Peer group education through social media: turning the tide of the MSM HIV epidemic?

The link between social networking technology and risk-taking sexual behaviour appears to be a complex one.  On the one hand, there is a strong likelihood that social networking increases MSM at risk by involving them in sexual networks.  For example, according to the European MSM Internet Survey, 58% of MSM reporting a non-steady partner over the last twelve months also report having met that partner on the Internet.  On the other hand, there is also evidence of risk-reducing behaviours like increased communication before sexual encounters may become more pronounced (sti.bmj/STI&AidsConferenceVienna/2013/marcus&schmidt).  So how about using the technologies, that spread MSM HIV transmission, to prevent that transmission? (sti.bmj/STI&AIDSConferenceVienna2013/Young)

This intriguing possibility has recently been explored in a small randomized control trial (Young & Coates) that uses facebook to deliver the peer education (Young&Coates).  The use of peer education is one of a number of interventions that has been considered as a means to influence MSM sexual behaviour, and has been trialled in a handful of studies with varied results (sti.bmj/Lorenc&Lindsay).

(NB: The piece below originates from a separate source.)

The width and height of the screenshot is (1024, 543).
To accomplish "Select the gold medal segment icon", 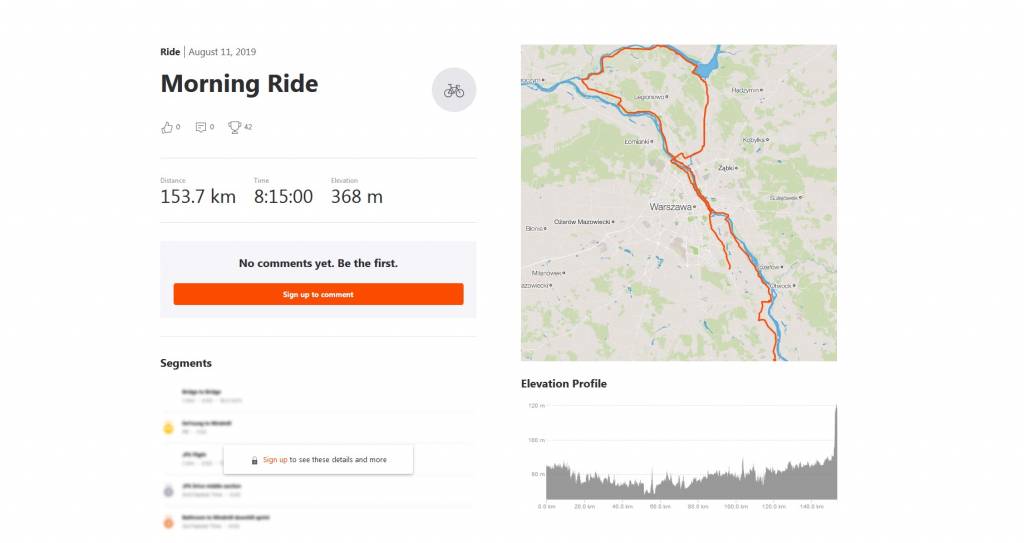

Other studies have evaluated the effectiveness of educational tools made available to the MSM community on the internet – such as the ISEAN Hivos program in SE Asia (sti.bmj/Nasution) and a recent program in Peru (sti.bmj/Blas&Kurth). The novelty of Y&C’s study is to bring the two kinds of intervention together, using the social networking to deliver the peer education.  The rationale for this is the apparent popularity of social networking among the ethnic populations, and LGBT populations, that are precisely those most at risk from HIV.

The participants were 112 MSM, 85% Afro-American or Latino, recruited from the Internet and social websites: the peer educators, 16 Afro-American or Latino MSM, recruited from community organizations, screened online, then given three 3-hour training sessions at UCLA.  28 participants and four peer educators were randomly assigned to each one of four closed groups on facebook – two intervention and two control.  The intervention group peer educators were encouraged to initiate and maintain engagement of their participants on HIV prevention: those in the control groups, were to do so on general health issues.

The principal quantifiable outcome of the 12 week trial was the request, return and follow-up of home HIV testing kits which participants were told they could obtain at the end of each four week section of the 12 week trial.  In the intervention arm 25/57 kits (41%) were requested, 9/25 kits (36%) returned, and 8 followed up for test results – as against 11/55 (20%) requested, 2/11 returned (18%) and 0 followed up for test results in the control arm. The peer educators were paid a total of $120 US each for participation over the whole twelve-week period.

While these are promising findings, and warrant further research,  this kind of intervention, like other peer education interventions reviewed by Lorenc & Lindsay are certainly “resource intensive and challenging to implement” (sti.bmj/Lorenc&Lindsay).